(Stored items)

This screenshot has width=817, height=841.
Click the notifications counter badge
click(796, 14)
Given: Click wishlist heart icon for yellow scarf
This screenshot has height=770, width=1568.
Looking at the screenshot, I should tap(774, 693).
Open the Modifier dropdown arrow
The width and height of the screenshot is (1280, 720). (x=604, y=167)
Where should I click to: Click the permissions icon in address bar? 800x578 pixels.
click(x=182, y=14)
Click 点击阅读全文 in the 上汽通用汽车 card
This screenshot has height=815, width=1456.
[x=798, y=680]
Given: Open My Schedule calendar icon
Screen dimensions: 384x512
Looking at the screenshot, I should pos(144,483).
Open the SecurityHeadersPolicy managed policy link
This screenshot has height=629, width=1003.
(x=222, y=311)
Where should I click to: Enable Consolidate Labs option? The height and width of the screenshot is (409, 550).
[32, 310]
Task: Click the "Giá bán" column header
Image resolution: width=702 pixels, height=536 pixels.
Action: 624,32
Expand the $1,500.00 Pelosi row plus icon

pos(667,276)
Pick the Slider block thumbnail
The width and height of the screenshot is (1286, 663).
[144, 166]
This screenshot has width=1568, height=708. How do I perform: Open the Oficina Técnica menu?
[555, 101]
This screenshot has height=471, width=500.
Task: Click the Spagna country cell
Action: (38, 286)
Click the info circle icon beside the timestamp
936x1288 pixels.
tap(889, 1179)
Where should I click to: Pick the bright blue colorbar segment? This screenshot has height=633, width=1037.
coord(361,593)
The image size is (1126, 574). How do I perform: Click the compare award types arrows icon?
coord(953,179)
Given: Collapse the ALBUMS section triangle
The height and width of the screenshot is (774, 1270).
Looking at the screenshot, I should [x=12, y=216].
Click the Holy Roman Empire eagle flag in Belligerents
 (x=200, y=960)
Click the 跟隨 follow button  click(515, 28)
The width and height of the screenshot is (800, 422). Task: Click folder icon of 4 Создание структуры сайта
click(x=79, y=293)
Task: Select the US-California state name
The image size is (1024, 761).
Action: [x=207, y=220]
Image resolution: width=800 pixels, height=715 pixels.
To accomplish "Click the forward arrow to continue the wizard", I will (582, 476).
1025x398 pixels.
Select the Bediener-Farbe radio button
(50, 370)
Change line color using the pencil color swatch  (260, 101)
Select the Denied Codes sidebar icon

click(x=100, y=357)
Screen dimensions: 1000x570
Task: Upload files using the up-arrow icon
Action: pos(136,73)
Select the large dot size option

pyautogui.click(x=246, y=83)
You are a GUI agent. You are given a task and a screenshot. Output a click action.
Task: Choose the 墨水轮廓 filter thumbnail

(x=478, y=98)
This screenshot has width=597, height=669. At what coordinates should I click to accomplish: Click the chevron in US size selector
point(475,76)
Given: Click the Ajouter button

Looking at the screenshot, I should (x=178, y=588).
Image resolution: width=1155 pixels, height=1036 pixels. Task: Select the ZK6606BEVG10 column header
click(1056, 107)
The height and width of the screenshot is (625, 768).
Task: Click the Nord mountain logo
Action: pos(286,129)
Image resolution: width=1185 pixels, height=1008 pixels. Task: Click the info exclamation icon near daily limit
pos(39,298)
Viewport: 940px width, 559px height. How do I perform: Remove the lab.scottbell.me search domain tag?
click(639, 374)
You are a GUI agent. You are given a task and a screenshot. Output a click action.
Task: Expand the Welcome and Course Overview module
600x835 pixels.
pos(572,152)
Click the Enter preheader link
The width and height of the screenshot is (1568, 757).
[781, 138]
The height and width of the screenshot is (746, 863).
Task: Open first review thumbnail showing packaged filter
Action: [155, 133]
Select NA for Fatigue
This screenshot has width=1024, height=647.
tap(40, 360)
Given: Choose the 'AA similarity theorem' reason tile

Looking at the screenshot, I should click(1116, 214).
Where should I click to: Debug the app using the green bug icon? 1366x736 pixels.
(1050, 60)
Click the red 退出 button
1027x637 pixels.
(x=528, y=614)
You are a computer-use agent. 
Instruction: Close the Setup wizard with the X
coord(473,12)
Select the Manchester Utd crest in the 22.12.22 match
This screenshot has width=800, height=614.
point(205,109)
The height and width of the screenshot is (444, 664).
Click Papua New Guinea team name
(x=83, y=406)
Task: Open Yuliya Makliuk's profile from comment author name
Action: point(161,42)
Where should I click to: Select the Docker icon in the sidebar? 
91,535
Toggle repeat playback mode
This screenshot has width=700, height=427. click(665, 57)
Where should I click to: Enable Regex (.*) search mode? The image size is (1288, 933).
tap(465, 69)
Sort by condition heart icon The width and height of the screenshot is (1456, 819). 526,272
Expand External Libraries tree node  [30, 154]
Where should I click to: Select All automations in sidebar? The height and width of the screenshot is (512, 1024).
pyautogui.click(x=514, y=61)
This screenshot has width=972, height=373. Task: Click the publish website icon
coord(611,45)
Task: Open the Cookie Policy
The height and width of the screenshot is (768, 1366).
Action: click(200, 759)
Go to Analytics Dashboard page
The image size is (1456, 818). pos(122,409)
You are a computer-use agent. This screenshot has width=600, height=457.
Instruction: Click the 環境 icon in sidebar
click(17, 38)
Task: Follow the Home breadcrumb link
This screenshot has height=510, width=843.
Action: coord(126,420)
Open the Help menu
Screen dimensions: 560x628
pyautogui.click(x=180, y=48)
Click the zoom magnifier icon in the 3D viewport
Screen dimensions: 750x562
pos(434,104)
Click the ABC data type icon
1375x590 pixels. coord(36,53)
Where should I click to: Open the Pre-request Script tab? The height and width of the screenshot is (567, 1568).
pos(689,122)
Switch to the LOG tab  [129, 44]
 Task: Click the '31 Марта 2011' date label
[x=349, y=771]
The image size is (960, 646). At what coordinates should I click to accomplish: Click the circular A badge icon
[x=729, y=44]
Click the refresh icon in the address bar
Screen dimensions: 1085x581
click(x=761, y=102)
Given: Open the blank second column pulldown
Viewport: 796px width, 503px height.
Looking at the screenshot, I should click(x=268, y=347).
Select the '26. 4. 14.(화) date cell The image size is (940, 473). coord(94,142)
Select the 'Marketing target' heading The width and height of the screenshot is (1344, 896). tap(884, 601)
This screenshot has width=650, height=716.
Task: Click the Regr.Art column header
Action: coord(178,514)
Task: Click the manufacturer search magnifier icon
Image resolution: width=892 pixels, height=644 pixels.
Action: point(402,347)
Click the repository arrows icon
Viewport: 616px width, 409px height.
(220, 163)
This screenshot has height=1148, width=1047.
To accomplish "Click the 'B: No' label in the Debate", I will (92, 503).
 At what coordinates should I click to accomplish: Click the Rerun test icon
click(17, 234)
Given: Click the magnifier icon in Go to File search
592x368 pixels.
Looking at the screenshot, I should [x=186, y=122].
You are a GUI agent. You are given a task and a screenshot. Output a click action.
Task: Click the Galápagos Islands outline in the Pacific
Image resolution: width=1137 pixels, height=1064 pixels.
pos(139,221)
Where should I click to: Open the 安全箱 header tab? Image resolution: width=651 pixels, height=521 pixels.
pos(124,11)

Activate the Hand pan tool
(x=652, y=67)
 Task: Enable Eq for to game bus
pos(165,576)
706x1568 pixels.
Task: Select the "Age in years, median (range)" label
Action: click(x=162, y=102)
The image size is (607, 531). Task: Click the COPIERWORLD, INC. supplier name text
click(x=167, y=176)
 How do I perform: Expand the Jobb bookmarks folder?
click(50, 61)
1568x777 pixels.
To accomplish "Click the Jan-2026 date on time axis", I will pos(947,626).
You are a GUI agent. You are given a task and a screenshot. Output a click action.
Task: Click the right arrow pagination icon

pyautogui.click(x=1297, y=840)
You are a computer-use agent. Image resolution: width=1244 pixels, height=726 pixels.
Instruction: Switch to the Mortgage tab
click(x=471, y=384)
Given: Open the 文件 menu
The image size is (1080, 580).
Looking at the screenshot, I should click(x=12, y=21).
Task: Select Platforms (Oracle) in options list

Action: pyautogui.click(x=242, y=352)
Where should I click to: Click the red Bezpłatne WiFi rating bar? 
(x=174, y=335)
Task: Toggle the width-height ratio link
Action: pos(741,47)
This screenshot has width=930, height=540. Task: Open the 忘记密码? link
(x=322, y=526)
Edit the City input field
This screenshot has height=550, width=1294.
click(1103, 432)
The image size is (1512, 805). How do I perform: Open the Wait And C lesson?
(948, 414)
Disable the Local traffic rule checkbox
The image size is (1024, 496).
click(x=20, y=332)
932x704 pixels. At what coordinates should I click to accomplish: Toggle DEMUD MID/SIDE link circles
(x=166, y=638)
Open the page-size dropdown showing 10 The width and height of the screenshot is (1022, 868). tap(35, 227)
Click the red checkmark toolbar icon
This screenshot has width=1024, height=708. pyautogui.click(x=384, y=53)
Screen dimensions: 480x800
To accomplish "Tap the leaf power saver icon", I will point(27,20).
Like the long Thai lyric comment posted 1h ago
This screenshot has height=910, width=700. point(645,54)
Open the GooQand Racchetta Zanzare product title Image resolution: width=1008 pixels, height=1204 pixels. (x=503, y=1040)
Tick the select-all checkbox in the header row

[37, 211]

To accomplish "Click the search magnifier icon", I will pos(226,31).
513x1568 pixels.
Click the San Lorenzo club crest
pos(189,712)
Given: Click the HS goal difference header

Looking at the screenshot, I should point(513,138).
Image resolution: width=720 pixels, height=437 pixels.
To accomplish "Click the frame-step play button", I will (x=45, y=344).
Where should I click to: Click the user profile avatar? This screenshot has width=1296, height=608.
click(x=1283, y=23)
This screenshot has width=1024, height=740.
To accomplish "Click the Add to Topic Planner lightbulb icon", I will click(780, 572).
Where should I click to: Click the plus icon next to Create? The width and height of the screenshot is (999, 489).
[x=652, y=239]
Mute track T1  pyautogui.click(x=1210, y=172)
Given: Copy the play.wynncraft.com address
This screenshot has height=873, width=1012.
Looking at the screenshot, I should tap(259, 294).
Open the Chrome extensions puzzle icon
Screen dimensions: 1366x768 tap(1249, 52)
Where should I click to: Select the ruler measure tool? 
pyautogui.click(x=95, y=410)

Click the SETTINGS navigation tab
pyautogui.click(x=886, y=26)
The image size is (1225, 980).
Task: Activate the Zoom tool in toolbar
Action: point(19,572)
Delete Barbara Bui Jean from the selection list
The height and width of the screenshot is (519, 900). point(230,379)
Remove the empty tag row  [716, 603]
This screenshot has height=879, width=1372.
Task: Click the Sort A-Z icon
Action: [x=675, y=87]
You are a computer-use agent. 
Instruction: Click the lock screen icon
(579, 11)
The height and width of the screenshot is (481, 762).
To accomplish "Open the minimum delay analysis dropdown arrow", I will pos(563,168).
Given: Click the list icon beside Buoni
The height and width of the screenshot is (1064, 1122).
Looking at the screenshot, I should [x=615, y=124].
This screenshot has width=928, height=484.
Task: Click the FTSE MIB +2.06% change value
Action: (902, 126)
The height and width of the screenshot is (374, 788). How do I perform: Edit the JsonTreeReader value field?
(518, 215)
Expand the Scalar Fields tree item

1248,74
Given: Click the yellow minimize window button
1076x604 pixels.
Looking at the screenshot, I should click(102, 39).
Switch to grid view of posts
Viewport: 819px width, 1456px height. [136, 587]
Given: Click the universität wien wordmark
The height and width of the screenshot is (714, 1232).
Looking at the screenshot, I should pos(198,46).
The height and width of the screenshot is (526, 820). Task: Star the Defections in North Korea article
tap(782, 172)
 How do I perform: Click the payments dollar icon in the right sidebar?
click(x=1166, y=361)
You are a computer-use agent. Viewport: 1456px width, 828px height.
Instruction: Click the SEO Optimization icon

§ **Work order**:
Give back, verbatim, the lines from the top of the entries above through the line containing "Given: Open My Schedule calendar icon".

§ **Your solution**:
This screenshot has width=817, height=841.
Click the notifications counter badge
click(796, 14)
Given: Click wishlist heart icon for yellow scarf
This screenshot has height=770, width=1568.
Looking at the screenshot, I should tap(774, 693).
Open the Modifier dropdown arrow
The width and height of the screenshot is (1280, 720). (x=604, y=167)
Where should I click to: Click the permissions icon in address bar? 800x578 pixels.
click(x=182, y=14)
Click 点击阅读全文 in the 上汽通用汽车 card
This screenshot has height=815, width=1456.
[x=798, y=680]
Given: Open My Schedule calendar icon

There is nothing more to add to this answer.